Другие комментаторы проявляли куда меньше сочувствия.
В чем только меня не обвиняли (что мы подняли осадок со дна ручья, что могли разрушить енотовую нору по дороге к воде, что я поставила под угрозу жизнь своих детей, что подала дурной пример, что у меня преувеличенное чувство вседозволенности, что я жалуюсь на достижения цивилизованного общества и т. п.), но обиднее всего были заявления, будто своими действиями в заповеднике в тот день я заслужила почетное членство в Американской ассоциации плохих родителей.
Для некоторых читателей моего поста ключевое значение имел вопрос, стоял ли в заповеднике знак, запрещающий купание. Ответ на него был сложнее, чем просто «да» или «нет». На коричневой металлической табличке у входа ничего не написано о том, что нельзя заходить в ручей. Он лишь призывает придерживаться обозначенных маршрутов, но в заповеднике много хорошо протоптанных троп, ведущих к воде, и ни по одной из них проход формально не запрещен. Но даже отклонение от официального маршрута в данной ситуации не имело решающего значения, ведь, как только мои дети коснулись ногами воды, мы нарушили закон штата, запрещающий переходить вброд любой общественный водоем или купаться в нем, если только он не является «бассейном или оборудованным для купания пляжем». Проще говоря, если нет таблички, официально разрешающей входить в воду, то по умолчанию это запрещено. Был запрет очевиден или нет, должен ли был штат установить табличку с информацией о предполагаемом загрязнении ручья – по этим двум вопросам пара хорошо оплачиваемых адвокатов могла бы дискутировать до скончания времен.

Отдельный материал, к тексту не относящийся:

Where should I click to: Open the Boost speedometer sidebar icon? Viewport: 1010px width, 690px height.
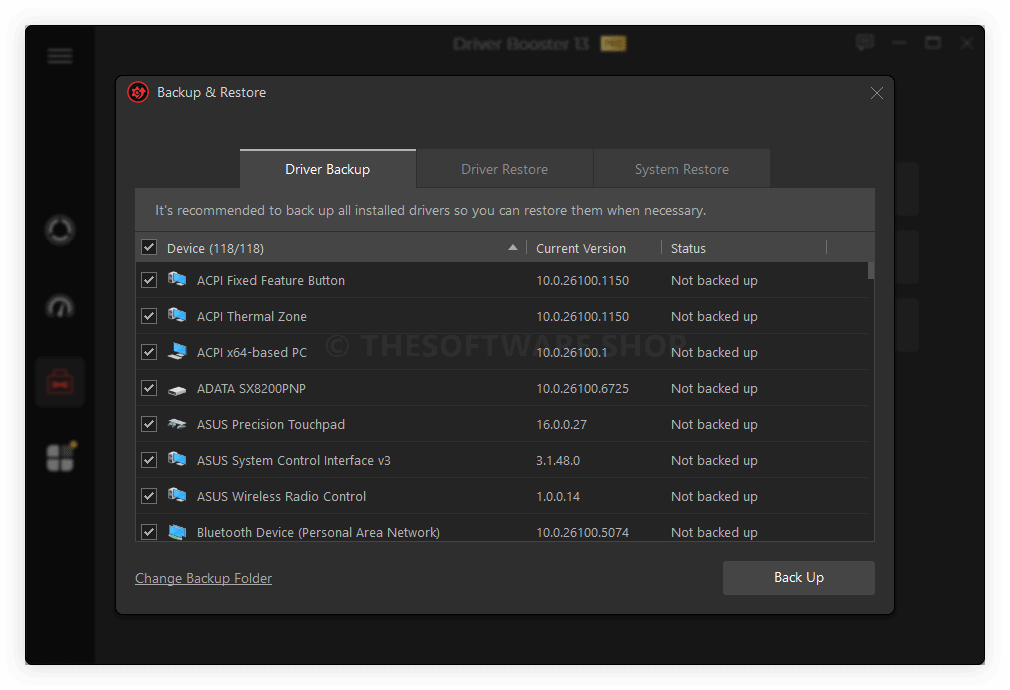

Честно говоря, меня больше заботила не правомерность штрафа, то есть не вопрос явного наличия или отсутствия запрета на купание, сколько причины появления запрета как такового. В тот день мне даже в голову не могло прийти, что мы что-то разрушаем или вмешиваемся в природу. В Швеции, где можно покидать обозначенную тропу, устраивать пикник, собирать цветы и грибы и плавать, где душа пожелает, в том числе на территории природных заповедников, мысль о том, что дети, играя в ручье, совершали преступление или создавали угрозу для окружающей среды, показалась бы неслыханной. Другая страна – другие правила. Это я понимаю. Но значит и к охране природы тоже можно подходить по-разному.

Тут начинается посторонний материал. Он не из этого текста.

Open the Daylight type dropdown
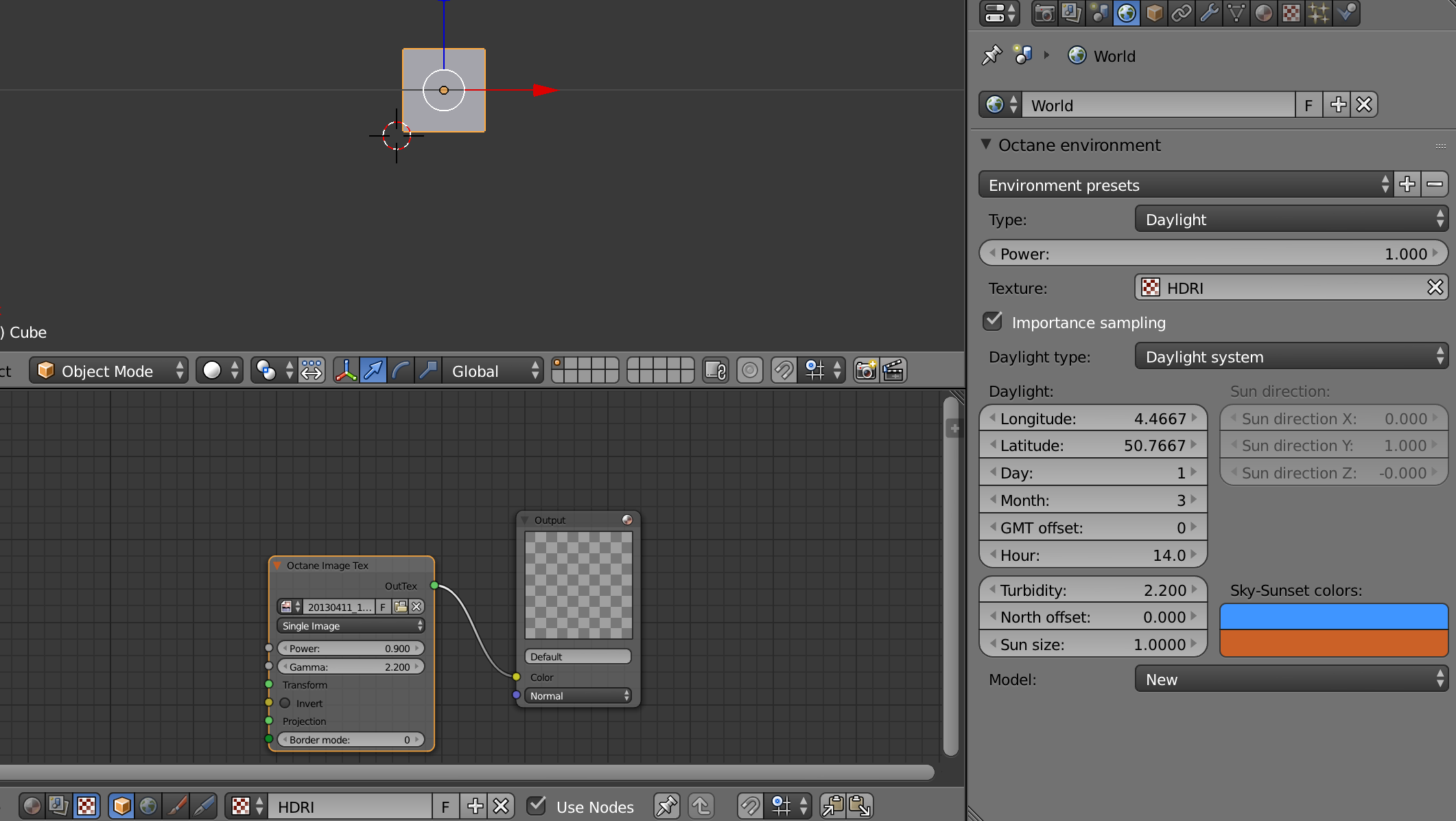This screenshot has width=1456, height=821. tap(1291, 357)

Что касается загрязнения, то в информационной брошюре об этом заповеднике, составленной самим Департаментом природных ресурсов Индианы, ручей описывается словами «очень чистый, практически без загрязнений». Но, позвонив в департамент, я снова услышала, что в воде полно смытых с полей пестицидов и отходов сельского хозяйства. Однако подтвердить эту информацию невозможно, поскольку, как мне было сказано, штату не хватает финансирования для проведения анализа воды, не говоря уже об ее очистке.

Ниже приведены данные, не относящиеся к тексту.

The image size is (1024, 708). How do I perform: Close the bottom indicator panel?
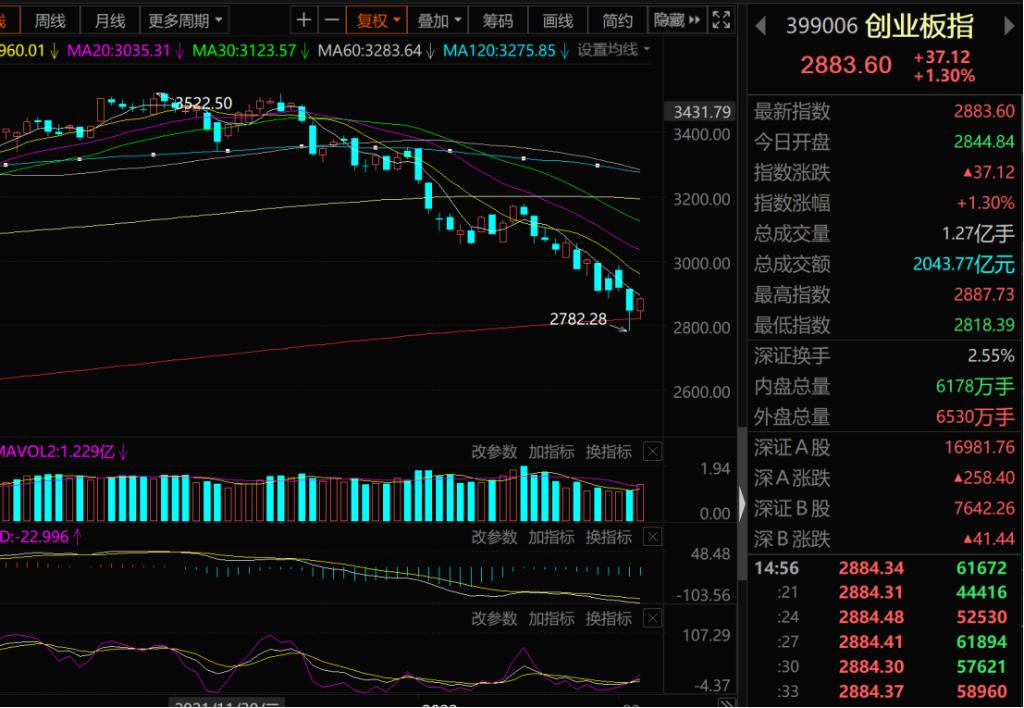[652, 619]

Как бы то ни было, тот инцидент в заповеднике – не просто история о слишком рьяном служителе закона и о моей уязвленной гордости. Реакция людей из разных уголков страны показала мне, что не я одна считаю, будто в США со всех сторон ограничивается активная игровая деятельность детей на свежем воздухе, которая, как доказали ученые, имеет решающее значение для их физического и психического развития. «Однажды моего сына обругали за то, что он бросал камешки в реку, поскольку он „мог причинить вред микроскопическим беспозвоночным“», – написала моя читательница по имени Лаура. Хизер из Нью-Йорка поддержала ее: «Грустно, что когда-то считавшиеся совершенно нормальными вещи сейчас жестко регулируются – из-за юридической ответственности или просто от желания заработать деньги». «Нынешние родители и чиновники слишком часто соглашаются с правилами, над которыми их собственные родители попросту посмеялись бы, – сказал автор книги „Пока они не исчезли“ (Before They’re Gone) Майкл Ланца, комментируя наш инцидент. – Если не остановить эту тенденцию, мы рискуем вырастить поколение, не считающее нужным проводить время на свежем воздухе и уж тем более охранять подобные места, где детям даже нельзя поиграть в ручье».
В каком-то смысле наш случай в заповеднике отражает более масштабную, охватывающую всю страну тенденцию, впервые описанную Ричардом Лоувом в книге «Последний ребенок в лесу: как спасти наших детей от синдрома дефицита общения с природой». Она сквозит в историях, неоднократно слышанных мною от американцев моего возраста или чуть старше. Время и место разнятся, но сюжет всегда примерно таков: «А вот мы в детстве целыми днями играли в лесу, строили крепости, плескались в воде, фантазировали. Утром мы уходили из дому и возвращались лишь с наступлением сумерек».